13:53:33:27 And we think no longer will they be guilty of ridged counting where they basically just count up how many items they inspect rather than going after those items that are most risky. Some things we inspect at the border and domestically have almost no risk whatsoever.

13:53:52:27 Whereas some are made to be deadly. And so transforming the field in that way also has been a major accomplishment than I had very little to do with but it is nonetheless already paying dividends as we move forward. And just to say another pan to the Bioterrorism Act.

13:54:13:23 It was a brilliant piece of legislation that gave us the authority and the means for the first time to regulate the food supply. I remember coming on board in February of 2002 and being told that a shipment of fish from a Middle Eastern country was heading our way and that it was contaminated.

13:54:33:25 And I said, "Well, how can we be having fish coming from Yeomen?" And they said, "Well, wait 'til we show you the latest shipments from Afghanistan." So we didn't and we had no authority to prevent that from happening. That is to blacklist countries or people or whatever. Now we do.
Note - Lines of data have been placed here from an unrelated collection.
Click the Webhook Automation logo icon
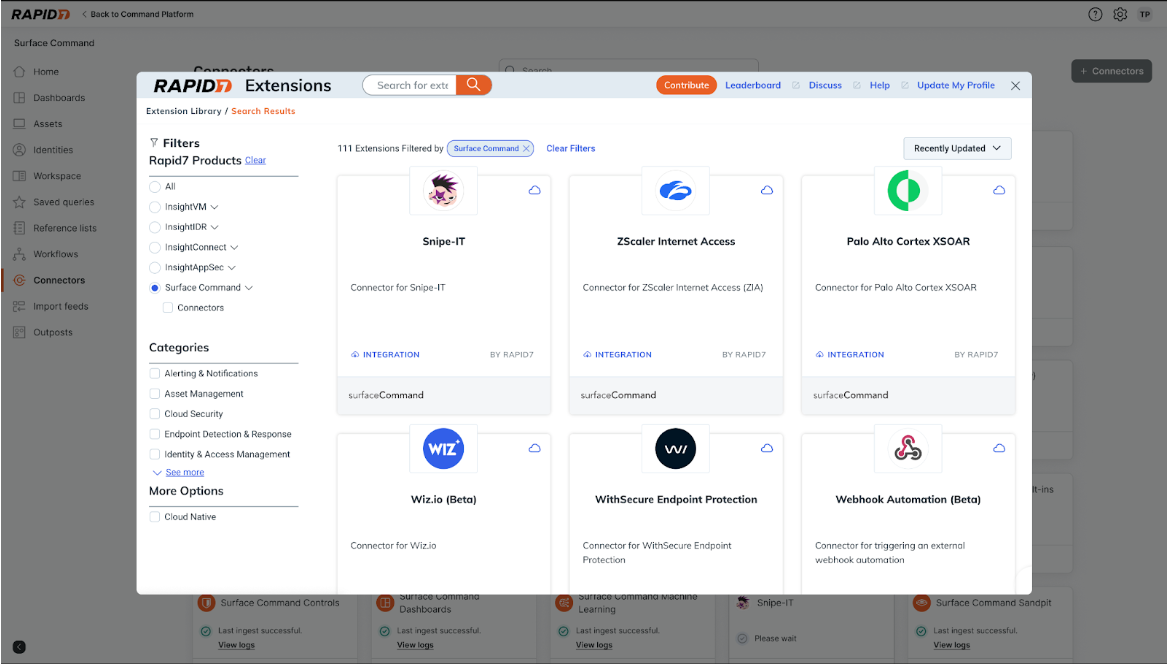Viewport: 1168px width, 666px height. [907, 449]
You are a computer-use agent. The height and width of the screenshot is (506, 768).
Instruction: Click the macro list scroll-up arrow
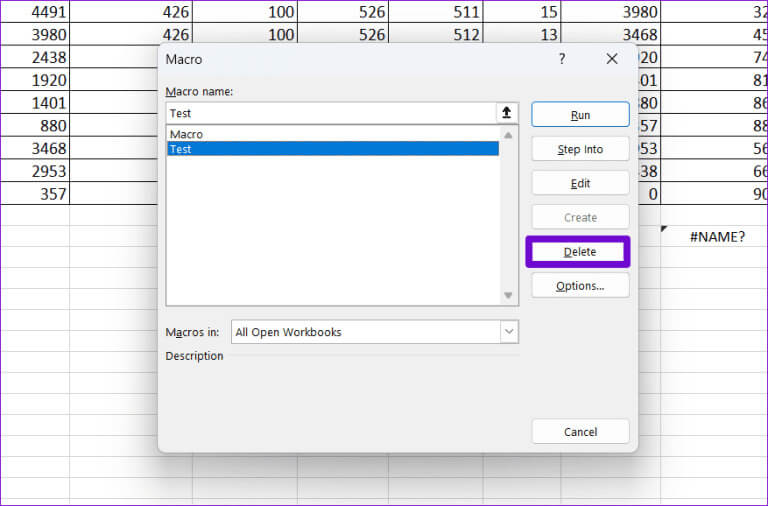coord(508,135)

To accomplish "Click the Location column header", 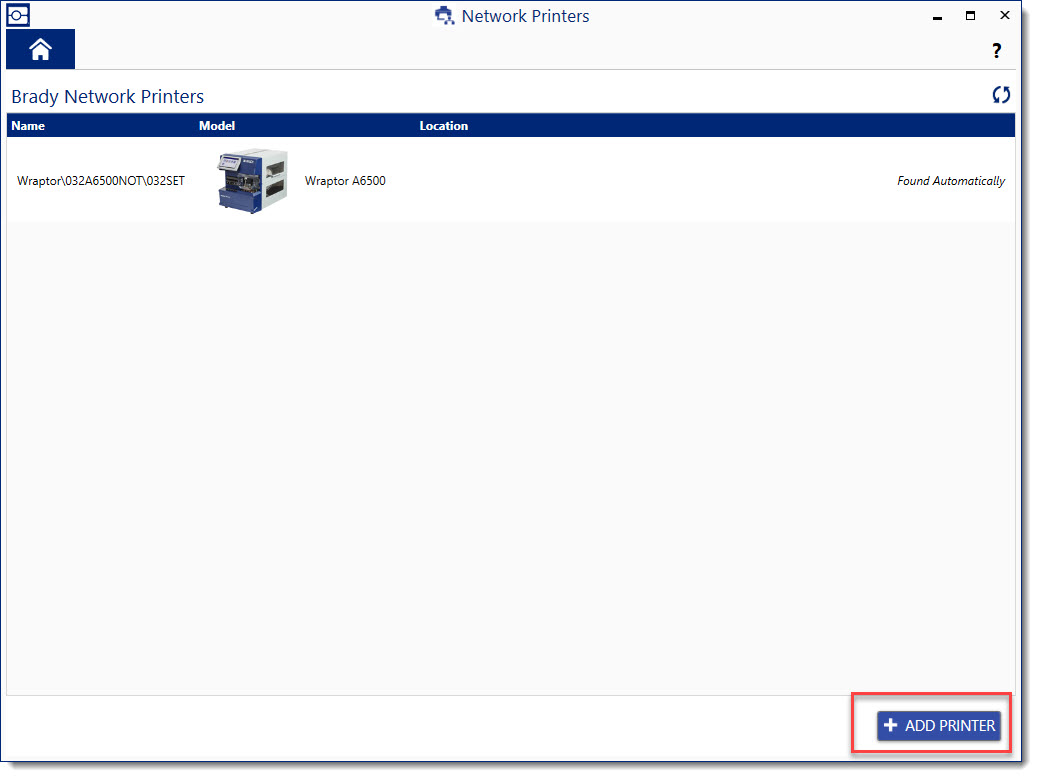I will coord(443,125).
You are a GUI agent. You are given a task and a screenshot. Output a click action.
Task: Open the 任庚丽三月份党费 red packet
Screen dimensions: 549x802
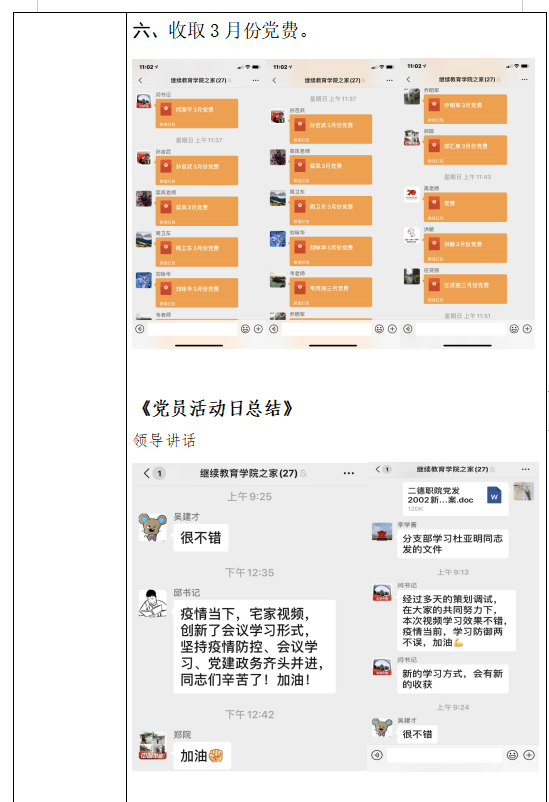click(x=465, y=289)
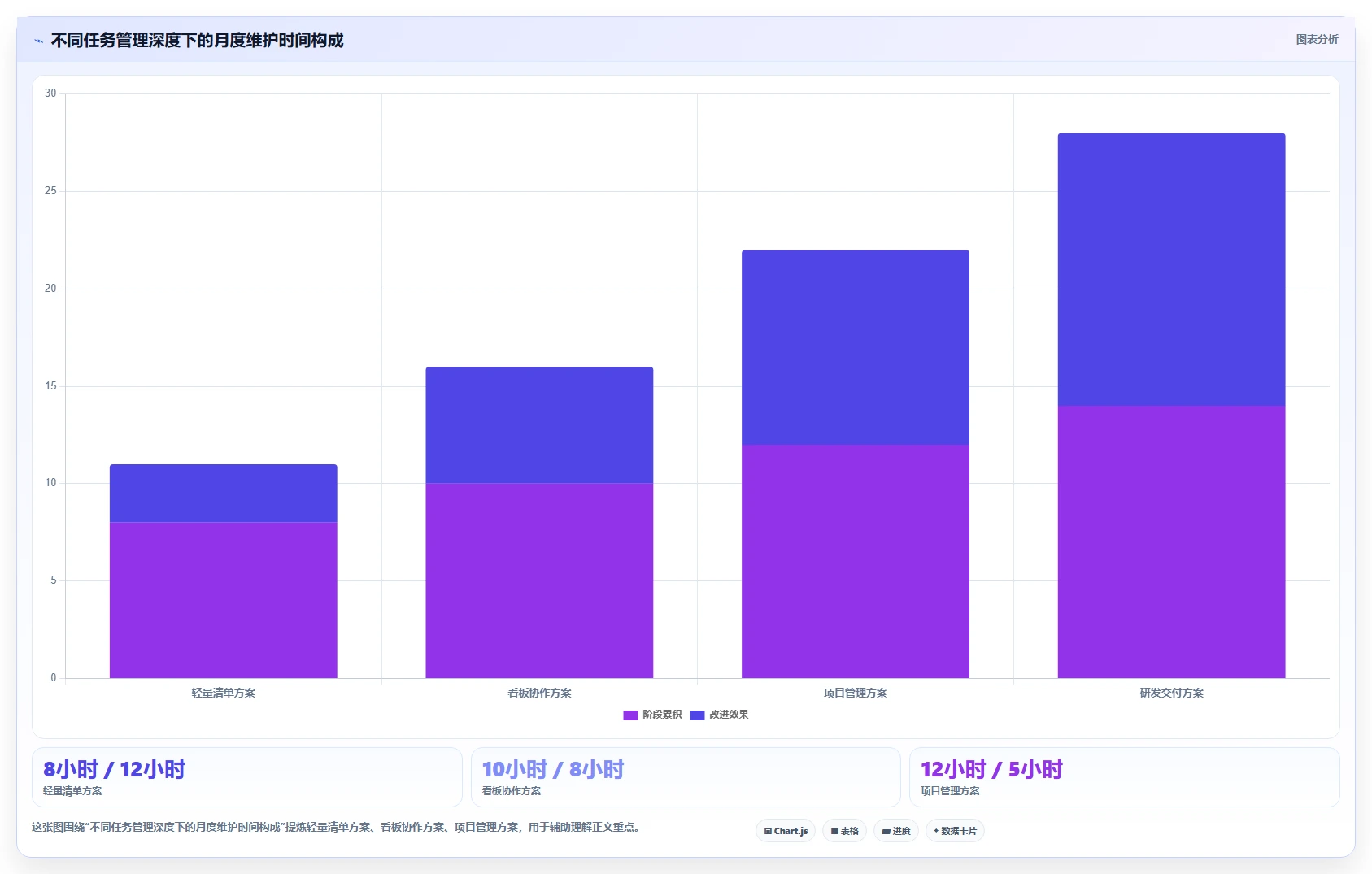Image resolution: width=1372 pixels, height=874 pixels.
Task: Toggle the 改进效果 legend series
Action: (x=719, y=715)
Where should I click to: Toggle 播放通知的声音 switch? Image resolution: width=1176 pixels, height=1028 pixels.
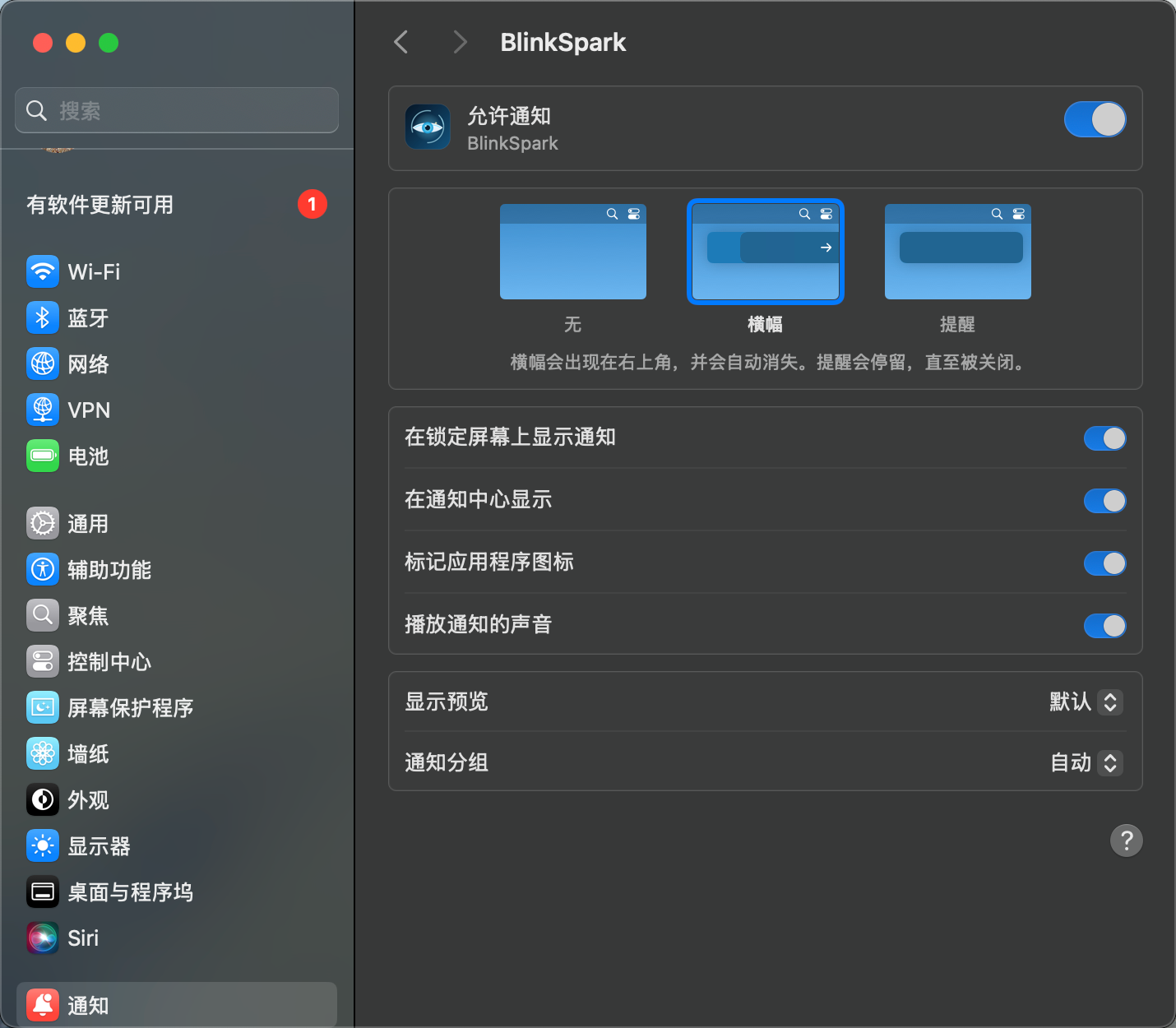(x=1104, y=626)
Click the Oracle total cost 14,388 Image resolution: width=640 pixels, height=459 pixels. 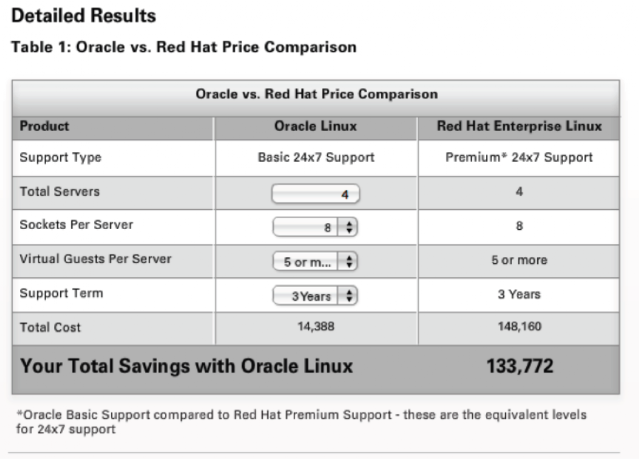point(316,326)
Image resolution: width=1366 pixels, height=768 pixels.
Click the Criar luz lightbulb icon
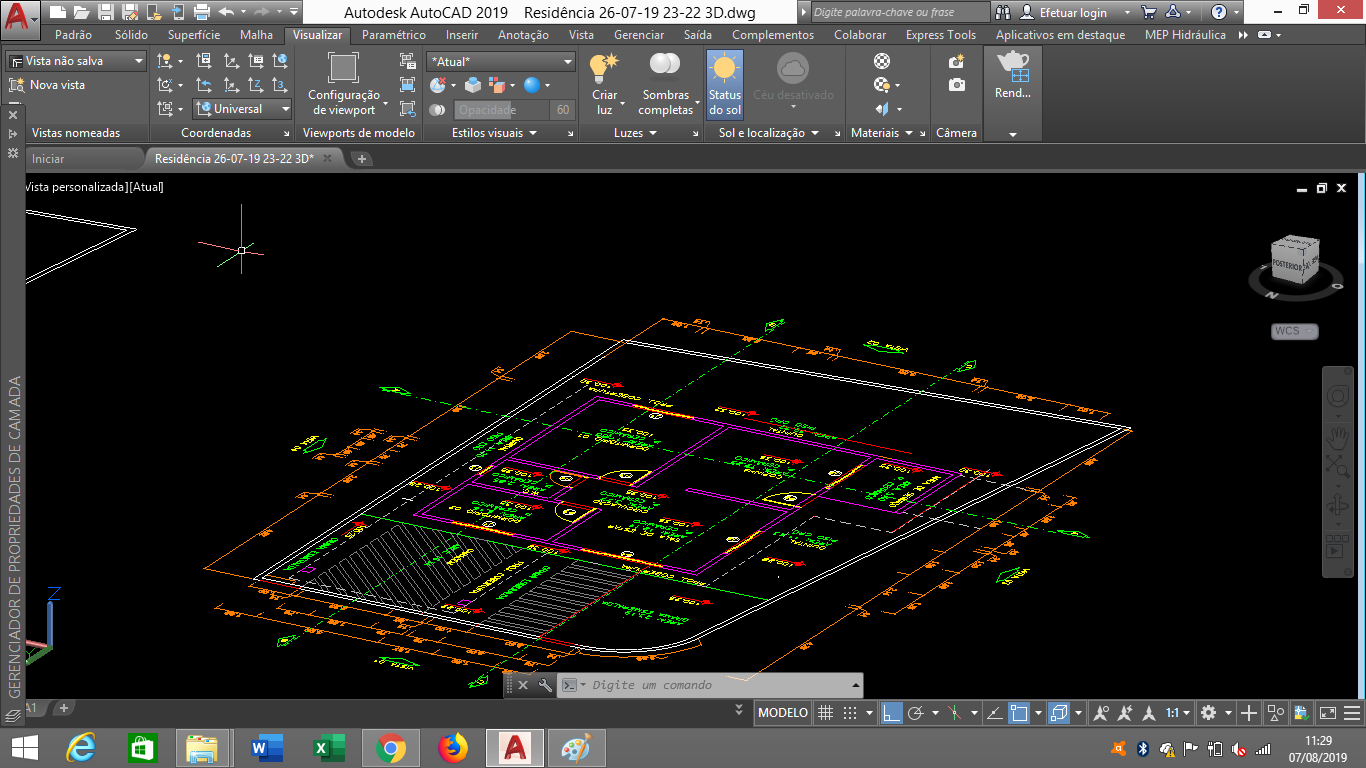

13:54:54:09 And so we have a, I think, a seamless system that works closely with USDA in getting that job done and it's a model for what we do elsewhere in FDA. So at this point, I want to thank you once again for all your time and I will see you tonight and hope you have a great afternoon. Thank you.


13:55:21:08 Paul Rogers: Thank you very much Dr. Crawford for your remarks and for already improving the FDA. Congratulations to you and we'll be anxious, Research!America, to work with you, to maybe bring the needs for funding to the attention of some people that might be interested.

13:55:46:21 So we wish you the best. We look forward to having close relationships with you. Thank you for being here. And now, I think, please finish your lunch if you haven't and there are cookies and desserts and we will begin a board meeting at five minutes in this room.

13:56:22:02 Thank you all for being here.